Turning Money into Wealth & Wealth into Prosperity
In general, when investors think of Debt, they first think of low return and then risk, and this where they make mistakes. Ultimately, as investor’s focus is on return while investing in debt, he/she take exposure in credit funds, hybrid debt funds, structured products, NCDs and eventually end up adding a lot of unknown risk to this asset class which is supposed to actually provide security and safety of capital.
As per our philosophy, in structuring the debt portfolio, the objective should to reduce risk and not increase returns. So, we do not suggest credit or interest rates or concentration risk and follow a highly diversified approach through well researched high-quality portfolios of low duration debt mutual funds. Such structuring provides confidence to investors to better focus on equity portfolio from where the objective is high returns.
In general, when investors think of equity, they first think of high risk first and then return and this is where they make mistakes. Ultimately, as investor focus is on reducing risk, investors take exposure in every theme(International, Gold, Balanced, Hybrid), every type of fund/portfolio, and eventually ends up owning over–diversified portfolio that grossly underperforms even in long term period of 10 years.
As per our investing philosophy, in structuring the equity portfolio, the time horizon is clearly 5 to 10 years, so the objective should be to enhance returns and not reduce risk. So, we follow a less diversified approach through Best PMS & AIF products, along with the Best Focused category of Mutual Funds
We follow a very simple, open-ended approach to building clean debt and quality equity portfolio and then work with clients to ensure they hold such good investments with confidence and high conviction.
A Quality Portfolio for Equity investments is the one that is not too much diversified, & still offers the best risk-adjusted returns. With us, this is identified through unbiased selection based on our proprietary analytics. It’s easy to socialize and sell products, which is what most wealth managers do. We’re reshaping the wealth management industry by sticking to basics, in-depth analytics. We maintain insight + integrity and aim at the long term prosperity of clients.t decisions.
It is easy to aspire for a long term horizon when making an investment, but practically very difficult to maintain. With us, this is achieved through our educative super simple & articulate proprietary content. Holding on to the portfolio requires high conviction in the portfolio at all points of time, else, one tends to exit early owing to the traps of emotions or impatience. We ensure our clients make informed investment decisions.
We believe that great returns are generated when the right investments are made and not just the right purchases. So, we are driven by a core motive of assisting you in taking the right investment decisions. This makes us focus specifically on ‘You’, and Operate in a transparent and unbiased manner.

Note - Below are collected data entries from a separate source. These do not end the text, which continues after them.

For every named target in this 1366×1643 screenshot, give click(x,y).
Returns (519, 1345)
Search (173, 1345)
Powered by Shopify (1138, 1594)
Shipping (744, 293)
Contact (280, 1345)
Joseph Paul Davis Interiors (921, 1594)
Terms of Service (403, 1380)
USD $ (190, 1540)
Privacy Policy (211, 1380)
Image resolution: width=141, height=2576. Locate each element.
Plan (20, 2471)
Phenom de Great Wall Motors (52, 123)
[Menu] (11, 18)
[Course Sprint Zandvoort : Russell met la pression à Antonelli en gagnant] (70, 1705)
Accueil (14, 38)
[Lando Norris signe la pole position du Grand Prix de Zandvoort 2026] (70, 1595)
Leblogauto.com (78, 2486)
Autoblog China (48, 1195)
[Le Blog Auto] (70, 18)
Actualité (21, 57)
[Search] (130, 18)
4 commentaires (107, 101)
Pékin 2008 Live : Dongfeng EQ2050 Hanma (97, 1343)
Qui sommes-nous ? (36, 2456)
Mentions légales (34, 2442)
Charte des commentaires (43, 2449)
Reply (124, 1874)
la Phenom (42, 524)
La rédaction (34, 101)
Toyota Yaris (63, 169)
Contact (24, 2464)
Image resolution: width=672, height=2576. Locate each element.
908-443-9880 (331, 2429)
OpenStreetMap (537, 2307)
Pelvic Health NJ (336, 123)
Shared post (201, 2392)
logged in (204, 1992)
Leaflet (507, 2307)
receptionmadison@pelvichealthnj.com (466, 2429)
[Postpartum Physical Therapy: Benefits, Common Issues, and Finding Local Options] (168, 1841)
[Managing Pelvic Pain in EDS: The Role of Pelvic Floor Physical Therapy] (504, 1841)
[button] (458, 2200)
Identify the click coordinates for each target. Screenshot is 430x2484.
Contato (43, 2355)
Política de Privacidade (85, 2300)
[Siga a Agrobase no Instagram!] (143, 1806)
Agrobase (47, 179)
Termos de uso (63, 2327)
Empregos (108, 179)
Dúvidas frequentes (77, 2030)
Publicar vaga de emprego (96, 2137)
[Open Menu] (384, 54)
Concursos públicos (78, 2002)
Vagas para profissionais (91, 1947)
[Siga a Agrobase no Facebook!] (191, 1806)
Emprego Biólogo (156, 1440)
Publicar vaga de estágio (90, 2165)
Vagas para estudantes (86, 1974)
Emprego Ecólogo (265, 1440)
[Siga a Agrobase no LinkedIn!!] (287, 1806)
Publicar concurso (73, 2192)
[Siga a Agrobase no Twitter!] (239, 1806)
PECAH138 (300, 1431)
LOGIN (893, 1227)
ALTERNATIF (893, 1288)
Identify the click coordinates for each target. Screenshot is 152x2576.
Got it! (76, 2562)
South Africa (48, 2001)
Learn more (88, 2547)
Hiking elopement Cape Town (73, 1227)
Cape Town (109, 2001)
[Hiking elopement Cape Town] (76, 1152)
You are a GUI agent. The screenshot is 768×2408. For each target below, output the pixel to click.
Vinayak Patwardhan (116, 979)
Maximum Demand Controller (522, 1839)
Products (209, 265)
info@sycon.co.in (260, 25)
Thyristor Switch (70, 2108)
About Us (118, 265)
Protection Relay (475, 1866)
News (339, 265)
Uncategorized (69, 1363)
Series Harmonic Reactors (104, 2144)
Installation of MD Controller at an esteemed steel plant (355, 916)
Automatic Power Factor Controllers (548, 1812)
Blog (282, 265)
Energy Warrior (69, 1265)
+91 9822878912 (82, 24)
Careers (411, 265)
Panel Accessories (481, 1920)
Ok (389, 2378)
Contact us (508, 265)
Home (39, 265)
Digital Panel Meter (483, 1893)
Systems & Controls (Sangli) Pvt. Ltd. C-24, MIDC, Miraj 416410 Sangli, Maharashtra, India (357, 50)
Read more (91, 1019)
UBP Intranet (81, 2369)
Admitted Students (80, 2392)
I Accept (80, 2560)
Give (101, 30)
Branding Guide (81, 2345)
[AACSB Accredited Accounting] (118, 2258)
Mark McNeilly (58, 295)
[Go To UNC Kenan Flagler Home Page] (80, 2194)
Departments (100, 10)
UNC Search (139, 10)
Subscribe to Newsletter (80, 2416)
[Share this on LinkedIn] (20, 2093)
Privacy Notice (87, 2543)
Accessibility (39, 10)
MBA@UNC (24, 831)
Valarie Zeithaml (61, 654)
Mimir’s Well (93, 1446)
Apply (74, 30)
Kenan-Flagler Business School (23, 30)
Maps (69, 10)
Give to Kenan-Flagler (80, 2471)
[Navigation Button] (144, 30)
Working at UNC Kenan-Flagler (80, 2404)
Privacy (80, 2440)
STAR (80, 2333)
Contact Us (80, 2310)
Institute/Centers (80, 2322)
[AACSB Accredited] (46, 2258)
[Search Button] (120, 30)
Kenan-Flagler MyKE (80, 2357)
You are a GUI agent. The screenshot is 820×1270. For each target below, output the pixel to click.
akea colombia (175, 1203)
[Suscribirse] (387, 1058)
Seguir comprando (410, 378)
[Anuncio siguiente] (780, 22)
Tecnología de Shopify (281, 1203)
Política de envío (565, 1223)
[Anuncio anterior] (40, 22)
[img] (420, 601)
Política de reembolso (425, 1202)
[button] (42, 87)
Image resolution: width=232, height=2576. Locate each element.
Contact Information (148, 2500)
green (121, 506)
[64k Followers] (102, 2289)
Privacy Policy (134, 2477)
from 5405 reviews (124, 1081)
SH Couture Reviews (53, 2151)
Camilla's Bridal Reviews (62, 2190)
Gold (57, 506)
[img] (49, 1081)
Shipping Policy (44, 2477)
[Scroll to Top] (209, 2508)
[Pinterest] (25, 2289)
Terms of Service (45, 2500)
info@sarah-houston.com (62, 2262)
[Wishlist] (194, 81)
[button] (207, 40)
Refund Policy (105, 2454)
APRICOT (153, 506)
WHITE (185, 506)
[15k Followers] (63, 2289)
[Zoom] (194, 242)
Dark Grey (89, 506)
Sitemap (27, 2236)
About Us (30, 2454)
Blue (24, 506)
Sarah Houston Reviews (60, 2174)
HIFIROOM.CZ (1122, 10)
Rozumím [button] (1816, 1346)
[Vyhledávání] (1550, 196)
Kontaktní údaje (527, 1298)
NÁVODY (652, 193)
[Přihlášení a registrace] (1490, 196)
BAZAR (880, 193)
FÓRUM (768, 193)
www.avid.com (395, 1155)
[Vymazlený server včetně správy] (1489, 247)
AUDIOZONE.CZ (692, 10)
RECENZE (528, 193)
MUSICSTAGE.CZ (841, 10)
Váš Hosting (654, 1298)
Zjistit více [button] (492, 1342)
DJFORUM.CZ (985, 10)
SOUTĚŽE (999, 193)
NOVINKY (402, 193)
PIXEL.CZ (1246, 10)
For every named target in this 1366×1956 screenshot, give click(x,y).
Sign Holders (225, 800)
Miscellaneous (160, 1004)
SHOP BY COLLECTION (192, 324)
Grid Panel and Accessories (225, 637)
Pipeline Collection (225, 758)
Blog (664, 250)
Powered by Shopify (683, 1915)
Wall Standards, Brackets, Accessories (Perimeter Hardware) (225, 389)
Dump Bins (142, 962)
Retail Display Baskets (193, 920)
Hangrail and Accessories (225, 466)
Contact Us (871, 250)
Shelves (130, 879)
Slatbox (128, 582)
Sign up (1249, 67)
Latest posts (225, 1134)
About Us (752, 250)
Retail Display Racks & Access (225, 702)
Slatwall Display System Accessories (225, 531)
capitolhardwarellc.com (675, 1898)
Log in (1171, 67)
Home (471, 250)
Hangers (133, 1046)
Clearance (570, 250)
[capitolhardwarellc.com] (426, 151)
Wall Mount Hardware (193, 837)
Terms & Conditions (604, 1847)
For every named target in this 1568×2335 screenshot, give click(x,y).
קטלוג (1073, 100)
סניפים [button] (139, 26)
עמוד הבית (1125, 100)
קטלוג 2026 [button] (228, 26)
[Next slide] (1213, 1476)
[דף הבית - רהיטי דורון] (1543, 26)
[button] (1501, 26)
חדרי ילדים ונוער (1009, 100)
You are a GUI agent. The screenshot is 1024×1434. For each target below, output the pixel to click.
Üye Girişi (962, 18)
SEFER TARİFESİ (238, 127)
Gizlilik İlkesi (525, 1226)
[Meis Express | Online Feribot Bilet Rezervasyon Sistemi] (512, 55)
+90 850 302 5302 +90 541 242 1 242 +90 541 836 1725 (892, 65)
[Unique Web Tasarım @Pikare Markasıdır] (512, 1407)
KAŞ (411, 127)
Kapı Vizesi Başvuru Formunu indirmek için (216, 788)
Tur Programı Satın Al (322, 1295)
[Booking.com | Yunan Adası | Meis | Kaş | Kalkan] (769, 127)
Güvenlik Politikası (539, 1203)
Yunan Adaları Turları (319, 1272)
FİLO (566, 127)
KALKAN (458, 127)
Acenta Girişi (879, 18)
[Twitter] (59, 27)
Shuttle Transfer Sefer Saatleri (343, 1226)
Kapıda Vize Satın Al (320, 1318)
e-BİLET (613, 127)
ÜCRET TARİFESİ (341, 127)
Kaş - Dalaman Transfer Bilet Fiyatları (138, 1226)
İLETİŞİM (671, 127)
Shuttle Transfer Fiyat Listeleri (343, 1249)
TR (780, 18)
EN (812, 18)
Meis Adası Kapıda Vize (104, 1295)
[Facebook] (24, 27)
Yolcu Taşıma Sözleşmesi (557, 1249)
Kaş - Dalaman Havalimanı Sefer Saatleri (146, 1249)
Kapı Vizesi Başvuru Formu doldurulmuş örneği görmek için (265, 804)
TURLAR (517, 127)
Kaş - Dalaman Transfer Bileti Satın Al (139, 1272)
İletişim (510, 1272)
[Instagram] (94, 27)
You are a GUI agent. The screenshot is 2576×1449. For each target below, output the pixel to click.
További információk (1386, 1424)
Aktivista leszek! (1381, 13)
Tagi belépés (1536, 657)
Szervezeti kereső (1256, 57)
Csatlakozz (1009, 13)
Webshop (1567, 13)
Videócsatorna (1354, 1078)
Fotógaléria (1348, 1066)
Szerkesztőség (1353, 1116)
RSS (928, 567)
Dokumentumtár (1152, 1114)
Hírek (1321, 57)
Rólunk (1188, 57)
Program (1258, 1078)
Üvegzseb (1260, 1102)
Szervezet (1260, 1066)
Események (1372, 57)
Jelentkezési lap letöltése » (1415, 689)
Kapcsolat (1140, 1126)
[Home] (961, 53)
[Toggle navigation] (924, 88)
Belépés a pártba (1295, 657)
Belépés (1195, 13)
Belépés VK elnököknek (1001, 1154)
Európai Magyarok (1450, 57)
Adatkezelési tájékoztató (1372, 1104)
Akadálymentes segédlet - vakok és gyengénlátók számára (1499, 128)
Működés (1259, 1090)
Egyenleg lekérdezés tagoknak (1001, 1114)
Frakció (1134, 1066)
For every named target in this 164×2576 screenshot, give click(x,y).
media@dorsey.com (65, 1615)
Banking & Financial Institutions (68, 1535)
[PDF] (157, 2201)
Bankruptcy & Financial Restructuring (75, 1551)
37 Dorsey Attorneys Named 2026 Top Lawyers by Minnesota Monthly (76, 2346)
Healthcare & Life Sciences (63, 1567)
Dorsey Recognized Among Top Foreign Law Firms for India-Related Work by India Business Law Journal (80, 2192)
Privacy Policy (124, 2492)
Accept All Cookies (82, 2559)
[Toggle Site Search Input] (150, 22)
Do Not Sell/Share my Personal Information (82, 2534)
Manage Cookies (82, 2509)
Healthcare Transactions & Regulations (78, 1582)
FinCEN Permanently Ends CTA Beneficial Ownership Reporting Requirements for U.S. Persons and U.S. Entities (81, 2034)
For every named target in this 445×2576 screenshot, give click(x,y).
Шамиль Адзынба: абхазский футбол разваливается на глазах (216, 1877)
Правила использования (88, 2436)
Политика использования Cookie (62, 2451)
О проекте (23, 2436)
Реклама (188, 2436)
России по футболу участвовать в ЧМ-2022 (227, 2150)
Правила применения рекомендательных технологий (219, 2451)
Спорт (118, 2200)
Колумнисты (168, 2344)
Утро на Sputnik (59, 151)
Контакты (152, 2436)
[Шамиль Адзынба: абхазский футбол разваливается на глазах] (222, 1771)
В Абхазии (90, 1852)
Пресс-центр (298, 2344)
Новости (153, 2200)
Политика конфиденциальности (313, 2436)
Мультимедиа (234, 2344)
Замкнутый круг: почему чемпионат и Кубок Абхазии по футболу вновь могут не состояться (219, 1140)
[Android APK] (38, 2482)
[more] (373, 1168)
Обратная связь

Asset Allocation that line with your risk – return profile
Asset allocation play the most important role in determining the overall portfolio performance. Your investments should reflect the risk you can afford to take and practical way of ascertaining the same is such asset allocation which is right, suitable and in line with future goals. We helps you create a balanced portfolio keeping all this in mind to so that it is just in line with your risk – return profile
Selection of products basis 5P Analysis & QRC Attributes
We analyse each product, in terms of its features, suitability, and appropriateness to market level & investors risk profile, before any recommendation. We identify & select best portfolios on the basis of 5 P Analysis across Philosophy, People, Performance, Portfolio and Price. All this objective & subjective analysis is performance to ascertain Quality, Risk, and Consistency attributes of portfolios.
Number of products that are just appropriate
Most portfolios underperform because in the hands of product sellers, investors keep adding new products leading to over-diversification disorder. We track portfolio performance and ensure right diversification.
Returns that are Optimal & tax efficient
Any strategic action taken on portfolio cannot ignore tax implications as taxes could be spoiling returns generated over years. We make decisions that are meant to generate not just the gross returns, but post tax net returns.
Expenses that are Low & minimum
They compound over time and impact your portfolio returns. We are driven by our clients’ interests, so, we prefer to select low-cost products and add ETFs, and Index Fund to ensure that expenses are as low as possible.